- _Available data_:
::::::::::
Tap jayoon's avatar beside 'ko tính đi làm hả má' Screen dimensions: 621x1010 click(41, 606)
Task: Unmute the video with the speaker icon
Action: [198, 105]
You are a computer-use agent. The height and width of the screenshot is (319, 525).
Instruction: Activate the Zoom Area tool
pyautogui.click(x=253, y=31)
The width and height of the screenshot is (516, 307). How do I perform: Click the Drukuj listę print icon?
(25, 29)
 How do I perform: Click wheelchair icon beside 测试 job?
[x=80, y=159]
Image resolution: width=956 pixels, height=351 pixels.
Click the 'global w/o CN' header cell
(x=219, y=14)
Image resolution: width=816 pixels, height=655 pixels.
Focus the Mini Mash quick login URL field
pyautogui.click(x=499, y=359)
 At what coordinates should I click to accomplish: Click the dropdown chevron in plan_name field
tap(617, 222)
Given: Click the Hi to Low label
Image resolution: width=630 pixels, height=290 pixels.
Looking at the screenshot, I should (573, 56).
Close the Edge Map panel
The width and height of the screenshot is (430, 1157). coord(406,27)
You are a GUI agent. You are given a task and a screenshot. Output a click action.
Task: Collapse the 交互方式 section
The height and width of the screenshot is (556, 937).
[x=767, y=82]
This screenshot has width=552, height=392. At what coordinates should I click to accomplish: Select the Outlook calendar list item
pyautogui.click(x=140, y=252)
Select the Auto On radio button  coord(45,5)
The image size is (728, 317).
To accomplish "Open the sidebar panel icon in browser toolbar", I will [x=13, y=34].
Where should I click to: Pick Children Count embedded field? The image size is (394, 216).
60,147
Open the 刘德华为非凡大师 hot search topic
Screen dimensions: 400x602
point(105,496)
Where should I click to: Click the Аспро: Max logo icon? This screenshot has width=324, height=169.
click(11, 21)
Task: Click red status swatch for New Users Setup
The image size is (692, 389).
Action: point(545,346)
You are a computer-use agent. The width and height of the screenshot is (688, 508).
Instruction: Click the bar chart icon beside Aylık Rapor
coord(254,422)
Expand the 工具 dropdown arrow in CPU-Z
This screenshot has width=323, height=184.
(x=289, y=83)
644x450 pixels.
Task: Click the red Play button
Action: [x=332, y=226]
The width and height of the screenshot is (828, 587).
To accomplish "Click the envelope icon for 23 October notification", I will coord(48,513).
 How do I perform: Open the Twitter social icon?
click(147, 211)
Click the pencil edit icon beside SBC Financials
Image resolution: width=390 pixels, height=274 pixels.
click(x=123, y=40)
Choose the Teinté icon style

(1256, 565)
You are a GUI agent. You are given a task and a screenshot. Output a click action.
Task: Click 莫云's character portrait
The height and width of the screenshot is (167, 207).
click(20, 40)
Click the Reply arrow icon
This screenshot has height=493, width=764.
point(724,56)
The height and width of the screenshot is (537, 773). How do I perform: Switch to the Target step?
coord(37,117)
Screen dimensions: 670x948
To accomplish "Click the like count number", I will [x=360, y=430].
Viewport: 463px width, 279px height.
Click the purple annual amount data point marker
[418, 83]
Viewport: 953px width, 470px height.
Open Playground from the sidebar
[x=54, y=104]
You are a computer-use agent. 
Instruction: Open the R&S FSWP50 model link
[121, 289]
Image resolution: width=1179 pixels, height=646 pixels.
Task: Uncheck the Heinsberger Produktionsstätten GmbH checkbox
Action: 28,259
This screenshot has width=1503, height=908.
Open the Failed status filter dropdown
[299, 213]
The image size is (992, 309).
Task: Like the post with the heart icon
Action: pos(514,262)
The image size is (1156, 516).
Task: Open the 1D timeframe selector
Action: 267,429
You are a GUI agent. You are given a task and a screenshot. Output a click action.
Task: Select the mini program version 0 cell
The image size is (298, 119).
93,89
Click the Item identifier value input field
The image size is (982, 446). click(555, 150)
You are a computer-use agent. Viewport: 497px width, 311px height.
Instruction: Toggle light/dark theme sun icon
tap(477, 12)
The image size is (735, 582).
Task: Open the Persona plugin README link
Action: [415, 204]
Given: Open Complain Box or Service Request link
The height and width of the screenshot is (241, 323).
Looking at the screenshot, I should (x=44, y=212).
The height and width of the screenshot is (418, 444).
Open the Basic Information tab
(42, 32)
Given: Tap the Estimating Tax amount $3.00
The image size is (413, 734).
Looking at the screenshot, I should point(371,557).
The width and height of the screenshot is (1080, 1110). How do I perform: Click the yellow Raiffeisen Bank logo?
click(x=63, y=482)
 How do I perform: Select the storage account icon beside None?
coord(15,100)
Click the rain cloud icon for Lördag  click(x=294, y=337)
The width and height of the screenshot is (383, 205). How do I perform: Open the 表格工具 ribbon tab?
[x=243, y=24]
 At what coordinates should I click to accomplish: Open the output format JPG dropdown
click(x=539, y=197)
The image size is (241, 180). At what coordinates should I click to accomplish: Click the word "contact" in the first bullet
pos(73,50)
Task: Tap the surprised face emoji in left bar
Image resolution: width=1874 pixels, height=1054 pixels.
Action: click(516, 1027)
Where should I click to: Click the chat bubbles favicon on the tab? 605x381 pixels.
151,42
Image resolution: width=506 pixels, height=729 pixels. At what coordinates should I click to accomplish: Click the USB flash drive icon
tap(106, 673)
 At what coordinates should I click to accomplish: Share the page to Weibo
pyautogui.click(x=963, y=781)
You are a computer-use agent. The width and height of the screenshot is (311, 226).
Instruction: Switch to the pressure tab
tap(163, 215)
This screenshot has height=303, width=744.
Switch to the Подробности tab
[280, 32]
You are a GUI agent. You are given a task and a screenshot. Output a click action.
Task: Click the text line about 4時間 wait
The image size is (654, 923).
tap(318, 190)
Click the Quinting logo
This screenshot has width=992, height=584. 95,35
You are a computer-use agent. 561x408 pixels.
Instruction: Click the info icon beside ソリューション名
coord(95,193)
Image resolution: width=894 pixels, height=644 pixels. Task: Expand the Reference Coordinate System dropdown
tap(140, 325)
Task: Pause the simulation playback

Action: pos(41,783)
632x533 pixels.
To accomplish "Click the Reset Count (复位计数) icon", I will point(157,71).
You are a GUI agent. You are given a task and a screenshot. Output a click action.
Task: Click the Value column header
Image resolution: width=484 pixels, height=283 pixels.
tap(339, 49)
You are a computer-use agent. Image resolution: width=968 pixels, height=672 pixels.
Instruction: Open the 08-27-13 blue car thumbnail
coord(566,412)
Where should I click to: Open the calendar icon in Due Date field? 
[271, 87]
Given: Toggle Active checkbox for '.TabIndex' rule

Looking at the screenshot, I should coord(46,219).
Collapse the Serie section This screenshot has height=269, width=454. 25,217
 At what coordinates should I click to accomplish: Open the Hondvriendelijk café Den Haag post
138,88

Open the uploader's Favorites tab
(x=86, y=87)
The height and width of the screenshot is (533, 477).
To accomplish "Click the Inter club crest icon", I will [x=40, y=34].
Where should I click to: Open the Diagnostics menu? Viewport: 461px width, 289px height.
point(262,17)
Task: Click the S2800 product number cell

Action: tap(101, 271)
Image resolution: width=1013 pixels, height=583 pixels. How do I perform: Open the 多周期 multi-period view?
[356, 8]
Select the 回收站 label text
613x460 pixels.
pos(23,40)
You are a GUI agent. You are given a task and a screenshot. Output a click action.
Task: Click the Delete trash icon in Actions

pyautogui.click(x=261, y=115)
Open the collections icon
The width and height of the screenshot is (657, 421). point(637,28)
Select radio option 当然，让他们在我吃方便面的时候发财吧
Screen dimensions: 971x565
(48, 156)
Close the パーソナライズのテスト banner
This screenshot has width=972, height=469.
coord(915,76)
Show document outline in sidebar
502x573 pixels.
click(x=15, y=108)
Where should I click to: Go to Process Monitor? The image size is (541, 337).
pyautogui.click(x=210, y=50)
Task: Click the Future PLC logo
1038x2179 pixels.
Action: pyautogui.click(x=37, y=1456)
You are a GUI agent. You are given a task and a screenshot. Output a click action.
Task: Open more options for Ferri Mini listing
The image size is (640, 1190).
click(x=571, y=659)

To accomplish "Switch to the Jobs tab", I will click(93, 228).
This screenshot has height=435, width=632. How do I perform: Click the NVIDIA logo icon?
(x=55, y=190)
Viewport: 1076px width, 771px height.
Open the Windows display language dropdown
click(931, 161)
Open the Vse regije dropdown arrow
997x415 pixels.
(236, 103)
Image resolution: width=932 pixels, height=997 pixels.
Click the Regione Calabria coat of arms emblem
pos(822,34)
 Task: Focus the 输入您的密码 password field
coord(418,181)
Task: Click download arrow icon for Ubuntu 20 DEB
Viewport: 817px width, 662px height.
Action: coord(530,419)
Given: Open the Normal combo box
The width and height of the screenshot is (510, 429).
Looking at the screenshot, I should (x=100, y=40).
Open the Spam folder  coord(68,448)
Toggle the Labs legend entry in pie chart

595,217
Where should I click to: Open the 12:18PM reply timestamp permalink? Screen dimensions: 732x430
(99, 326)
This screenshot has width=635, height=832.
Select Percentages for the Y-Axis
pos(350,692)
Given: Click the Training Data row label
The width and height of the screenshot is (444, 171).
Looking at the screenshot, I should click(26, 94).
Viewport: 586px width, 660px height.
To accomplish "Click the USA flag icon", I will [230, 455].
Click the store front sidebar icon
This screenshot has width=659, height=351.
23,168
::::::::::
- _Task goal_: Where does the word "will" occur in the records? Return every line that holds it.

- _Output below_:
To accomplish "Open the sidebar panel icon in browser toolbar", I will [x=13, y=34].
To accomplish "Click the envelope icon for 23 October notification", I will coord(48,513).
To accomplish "Click the like count number", I will [x=360, y=430].
To accomplish "Click the Reset Count (复位计数) icon", I will point(157,71).
To accomplish "Click the Inter club crest icon", I will [x=40, y=34].
To accomplish "Switch to the Jobs tab", I will click(93, 228).
To accomplish "Click the USA flag icon", I will [230, 455].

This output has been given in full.